## [Work required]
The entries follow. Please return all of them exactly.

## [Stored data entries]
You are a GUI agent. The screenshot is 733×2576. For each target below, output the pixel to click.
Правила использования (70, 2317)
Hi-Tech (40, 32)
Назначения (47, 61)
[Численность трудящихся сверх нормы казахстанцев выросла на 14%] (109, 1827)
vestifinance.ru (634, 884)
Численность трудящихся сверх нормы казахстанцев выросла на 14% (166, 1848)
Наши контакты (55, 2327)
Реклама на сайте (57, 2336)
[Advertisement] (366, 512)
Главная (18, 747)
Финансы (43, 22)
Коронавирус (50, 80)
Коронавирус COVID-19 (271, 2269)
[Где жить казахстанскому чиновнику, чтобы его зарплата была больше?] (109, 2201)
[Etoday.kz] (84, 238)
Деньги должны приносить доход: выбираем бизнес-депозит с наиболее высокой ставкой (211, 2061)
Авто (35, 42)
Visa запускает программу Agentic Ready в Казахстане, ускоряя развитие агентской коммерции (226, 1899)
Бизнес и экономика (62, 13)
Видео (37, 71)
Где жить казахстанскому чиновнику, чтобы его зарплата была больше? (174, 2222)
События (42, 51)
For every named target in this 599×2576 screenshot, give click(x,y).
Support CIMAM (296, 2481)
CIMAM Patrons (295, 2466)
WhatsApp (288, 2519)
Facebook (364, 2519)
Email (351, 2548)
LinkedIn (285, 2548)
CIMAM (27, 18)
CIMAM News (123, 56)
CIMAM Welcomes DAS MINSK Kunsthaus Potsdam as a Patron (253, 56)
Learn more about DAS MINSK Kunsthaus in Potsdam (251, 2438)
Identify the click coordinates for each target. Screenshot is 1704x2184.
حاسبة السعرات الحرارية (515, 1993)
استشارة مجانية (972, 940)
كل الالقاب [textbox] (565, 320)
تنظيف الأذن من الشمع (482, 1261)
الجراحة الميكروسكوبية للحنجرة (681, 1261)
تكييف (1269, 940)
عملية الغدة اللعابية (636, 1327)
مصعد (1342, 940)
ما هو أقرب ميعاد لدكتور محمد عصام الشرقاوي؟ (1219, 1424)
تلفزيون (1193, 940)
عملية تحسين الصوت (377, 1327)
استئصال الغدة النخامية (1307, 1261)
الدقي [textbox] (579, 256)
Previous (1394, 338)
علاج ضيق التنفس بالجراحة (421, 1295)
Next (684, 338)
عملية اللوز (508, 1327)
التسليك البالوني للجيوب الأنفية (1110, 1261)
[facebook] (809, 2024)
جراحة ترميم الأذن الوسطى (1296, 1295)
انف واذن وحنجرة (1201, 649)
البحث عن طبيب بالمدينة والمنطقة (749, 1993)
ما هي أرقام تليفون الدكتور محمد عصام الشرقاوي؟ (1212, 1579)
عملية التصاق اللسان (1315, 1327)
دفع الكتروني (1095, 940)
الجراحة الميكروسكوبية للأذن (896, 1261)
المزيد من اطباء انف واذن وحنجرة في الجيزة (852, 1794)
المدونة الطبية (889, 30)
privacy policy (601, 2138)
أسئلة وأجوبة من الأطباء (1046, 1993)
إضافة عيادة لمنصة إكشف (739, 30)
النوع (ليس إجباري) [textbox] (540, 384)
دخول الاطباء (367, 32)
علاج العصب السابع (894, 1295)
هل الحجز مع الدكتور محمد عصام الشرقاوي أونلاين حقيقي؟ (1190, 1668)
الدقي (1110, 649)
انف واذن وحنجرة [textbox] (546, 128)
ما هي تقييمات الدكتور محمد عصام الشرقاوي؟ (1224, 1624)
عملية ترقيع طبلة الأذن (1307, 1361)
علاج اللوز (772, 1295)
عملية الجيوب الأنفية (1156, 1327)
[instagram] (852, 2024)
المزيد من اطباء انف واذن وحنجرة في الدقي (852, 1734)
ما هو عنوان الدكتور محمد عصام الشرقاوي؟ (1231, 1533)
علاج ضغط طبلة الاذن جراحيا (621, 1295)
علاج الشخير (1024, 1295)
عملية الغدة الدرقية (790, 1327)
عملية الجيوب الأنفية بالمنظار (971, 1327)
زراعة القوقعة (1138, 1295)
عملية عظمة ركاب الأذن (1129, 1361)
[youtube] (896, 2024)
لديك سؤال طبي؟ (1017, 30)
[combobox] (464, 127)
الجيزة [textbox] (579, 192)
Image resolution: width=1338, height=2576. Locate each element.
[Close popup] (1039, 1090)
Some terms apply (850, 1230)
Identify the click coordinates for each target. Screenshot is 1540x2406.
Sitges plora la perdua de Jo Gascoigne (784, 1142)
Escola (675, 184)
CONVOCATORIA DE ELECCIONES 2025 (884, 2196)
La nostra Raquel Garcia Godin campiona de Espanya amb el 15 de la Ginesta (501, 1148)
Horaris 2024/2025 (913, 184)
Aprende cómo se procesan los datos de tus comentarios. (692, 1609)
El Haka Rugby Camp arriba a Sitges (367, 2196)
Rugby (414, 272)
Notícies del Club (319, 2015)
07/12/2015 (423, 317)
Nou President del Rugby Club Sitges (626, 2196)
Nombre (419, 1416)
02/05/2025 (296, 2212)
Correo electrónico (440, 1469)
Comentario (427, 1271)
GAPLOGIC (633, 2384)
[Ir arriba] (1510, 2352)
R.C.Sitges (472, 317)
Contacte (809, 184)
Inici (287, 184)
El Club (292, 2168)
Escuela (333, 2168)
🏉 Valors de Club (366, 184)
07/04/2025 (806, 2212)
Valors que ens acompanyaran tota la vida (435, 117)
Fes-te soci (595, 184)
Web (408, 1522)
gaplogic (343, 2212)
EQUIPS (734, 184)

## [Reply]
You are a GUI agent. The screenshot is 733×2576. For each target below, output the pixel to click.
Правила использования (70, 2317)
Hi-Tech (40, 32)
Назначения (47, 61)
[Численность трудящихся сверх нормы казахстанцев выросла на 14%] (109, 1827)
vestifinance.ru (634, 884)
Численность трудящихся сверх нормы казахстанцев выросла на 14% (166, 1848)
Наши контакты (55, 2327)
Реклама на сайте (57, 2336)
[Advertisement] (366, 512)
Главная (18, 747)
Финансы (43, 22)
Коронавирус (50, 80)
Коронавирус COVID-19 (271, 2269)
[Где жить казахстанскому чиновнику, чтобы его зарплата была больше?] (109, 2201)
[Etoday.kz] (84, 238)
Деньги должны приносить доход: выбираем бизнес-депозит с наиболее высокой ставкой (211, 2061)
Авто (35, 42)
Visa запускает программу Agentic Ready в Казахстане, ускоряя развитие агентской коммерции (226, 1899)
Бизнес и экономика (62, 13)
Видео (37, 71)
Где жить казахстанскому чиновнику, чтобы его зарплата была больше? (174, 2222)
События (42, 51)
For every named target in this 599×2576 screenshot, give click(x,y).
Support CIMAM (296, 2481)
CIMAM Patrons (295, 2466)
WhatsApp (288, 2519)
Facebook (364, 2519)
Email (351, 2548)
LinkedIn (285, 2548)
CIMAM (27, 18)
CIMAM News (123, 56)
CIMAM Welcomes DAS MINSK Kunsthaus Potsdam as a Patron (253, 56)
Learn more about DAS MINSK Kunsthaus in Potsdam (251, 2438)
Identify the click coordinates for each target. Screenshot is 1704x2184.
حاسبة السعرات الحرارية (515, 1993)
استشارة مجانية (972, 940)
كل الالقاب [textbox] (565, 320)
تنظيف الأذن من الشمع (482, 1261)
الجراحة الميكروسكوبية للحنجرة (681, 1261)
تكييف (1269, 940)
عملية الغدة اللعابية (636, 1327)
مصعد (1342, 940)
ما هو أقرب ميعاد لدكتور محمد عصام الشرقاوي؟ (1219, 1424)
تلفزيون (1193, 940)
عملية تحسين الصوت (377, 1327)
استئصال الغدة النخامية (1307, 1261)
الدقي [textbox] (579, 256)
Previous (1394, 338)
علاج ضيق التنفس بالجراحة (421, 1295)
Next (684, 338)
عملية اللوز (508, 1327)
التسليك البالوني للجيوب الأنفية (1110, 1261)
[facebook] (809, 2024)
جراحة ترميم الأذن الوسطى (1296, 1295)
انف واذن وحنجرة (1201, 649)
البحث عن طبيب بالمدينة والمنطقة (749, 1993)
ما هي أرقام تليفون الدكتور محمد عصام الشرقاوي؟ (1212, 1579)
عملية التصاق اللسان (1315, 1327)
دفع الكتروني (1095, 940)
الجراحة الميكروسكوبية للأذن (896, 1261)
المزيد من اطباء انف واذن وحنجرة في الجيزة (852, 1794)
المدونة الطبية (889, 30)
privacy policy (601, 2138)
أسئلة وأجوبة من الأطباء (1046, 1993)
إضافة عيادة لمنصة إكشف (739, 30)
النوع (ليس إجباري) [textbox] (540, 384)
دخول الاطباء (367, 32)
علاج العصب السابع (894, 1295)
هل الحجز مع الدكتور محمد عصام الشرقاوي أونلاين حقيقي؟ (1190, 1668)
الدقي (1110, 649)
انف واذن وحنجرة [textbox] (546, 128)
ما هي تقييمات الدكتور محمد عصام الشرقاوي؟ (1224, 1624)
عملية ترقيع طبلة الأذن (1307, 1361)
علاج اللوز (772, 1295)
عملية الجيوب الأنفية (1156, 1327)
[instagram] (852, 2024)
المزيد من اطباء انف واذن وحنجرة في الدقي (852, 1734)
ما هو عنوان الدكتور محمد عصام الشرقاوي؟ (1231, 1533)
علاج ضغط طبلة الاذن جراحيا (621, 1295)
علاج الشخير (1024, 1295)
عملية الغدة الدرقية (790, 1327)
عملية الجيوب الأنفية بالمنظار (971, 1327)
زراعة القوقعة (1138, 1295)
عملية عظمة ركاب الأذن (1129, 1361)
[youtube] (896, 2024)
لديك سؤال طبي؟ (1017, 30)
[combobox] (464, 127)
الجيزة [textbox] (579, 192)
Image resolution: width=1338, height=2576. Locate each element.
[Close popup] (1039, 1090)
Some terms apply (850, 1230)
Identify the click coordinates for each target. Screenshot is 1540x2406.
Sitges plora la perdua de Jo Gascoigne (784, 1142)
Escola (675, 184)
CONVOCATORIA DE ELECCIONES 2025 (884, 2196)
La nostra Raquel Garcia Godin campiona de Espanya amb el 15 de la Ginesta (501, 1148)
Horaris 2024/2025 (913, 184)
Aprende cómo se procesan los datos de tus comentarios. (692, 1609)
El Haka Rugby Camp arriba a Sitges (367, 2196)
Rugby (414, 272)
Notícies del Club (319, 2015)
07/12/2015 (423, 317)
Nou President del Rugby Club Sitges (626, 2196)
Nombre (419, 1416)
02/05/2025 (296, 2212)
Correo electrónico (440, 1469)
Comentario (427, 1271)
GAPLOGIC (633, 2384)
[Ir arriba] (1510, 2352)
R.C.Sitges (472, 317)
Contacte (809, 184)
Inici (287, 184)
El Club (292, 2168)
Escuela (333, 2168)
🏉 Valors de Club (366, 184)
07/04/2025 (806, 2212)
Valors que ens acompanyaran tota la vida (435, 117)
Fes-te soci (595, 184)
Web (408, 1522)
gaplogic (343, 2212)
EQUIPS (734, 184)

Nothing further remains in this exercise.